Lowering Risk via Bonds

Bonds are a great way to diversify your overall investment portfolio. Bonds typically pay out a set amount of interest on a specified date. This cash can then be reinvested into something else or simply used as income, depending on your situation. Bonds have typically showed returns that are lower than equities, although in the recent economic downturn, bonds showed a nice return comparatively. Young investors may choose to only own equities, which is fine. However, as you get a little older, stable investments, such as bonds become more and more important. Bond buyers should diversify as well. It is important to purchase bonds from wide variety of issuers over a broad array of sectors. Another key to diversifying bonds is called laddering. This involves having bonds that come due over different periods of time. For instance, it would be wise to have bonds that come due in 10 years, 20 years and 30 years, rather than all being due in 30 years. We will discuss this more in the website chapter on Bonds as well.
Long Term Investments versus Short Term Investments

Speaking of time, this is another way to lower your risk. In reality, the risk taken with your money is generally the same on a day-to-day basis. However, when looking at a short-term versus a long-term investment timeline, the short-term is much more volatile and thus, risky. Over the long haul, most solid investments will overcome general market fluctuations and rise in value. However, over a short span, nearly every investment will fall in value at many different points in time. Counting on good results over a narrow range in time is very risky, since no one can predict what will make the markets move over the short term. The less time you have to save, the less risky your investment should be.

For example, let’s say you have two investors who wish to retire at age 65 with £1 million.
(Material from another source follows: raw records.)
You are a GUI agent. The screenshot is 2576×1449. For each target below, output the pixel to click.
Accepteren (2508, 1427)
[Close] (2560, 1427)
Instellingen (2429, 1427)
Investor A is 30 years old and Investor B is 50 and both start with the same amount of money. Although the 50 year old has less time to accumulate his £1 million, he should be much more cautious and therefore willing to accept lower expected returns, even if it means he will not reach his goal. The reason is because of the risk of market adjustments and fluctuations. Imagine both place their money in the same investment and we fast forward 10 years. Both are nearing their goal of £1 million, with £800,000 each, now at age 40 and 60 respectively. Suddenly the market adjusts and both investors lose a quarter of their portfolio value, leaving them with £600,000. Investor A still has 25 years to make it up, while investor B only has 5. Had Investor B been more conservative, perhaps he would only have had £725,000 before the adjustment but since his portfolio was less risky, maybe he only loses 10% instead of 25%. He now has £652,500. Although he had accumulated less money, he now has more money than Investor A because he was smart enough to realize that he had to be conservative as a result of the shortened investment timeline.

Hedging Your Portfolio

One final way you can reduce your risk is to hedge your portfolio. Hedging is an investment practice that acts almost as insurance against a negative outcome. It does not prevent the negative outcome, does not completely counteract it and sometime does not even work at all. However, done correctly, a hedge will reduce your overall risk and can greatly aid in protecting your valued portfolio. We will discuss hedging in later chapters, but some of the possible hedge investments include commodities, gold, silver, forex and options trading.

All Investments Have Risk

There is no way to eliminate risk when investing; even investments that seem incredibly safe, and may very well be incredibly safe, have some form of risk involved. The key to smart investing is to minimize your risk whenever possible. The safest, most efficient and often most cost-effective way of achieving your goal of lowered risk is diversification. Diversify over a number of different companies in different market sectors and even over a wide range of investment types. In the long run, your bank account will be healthier and perhaps your heart too.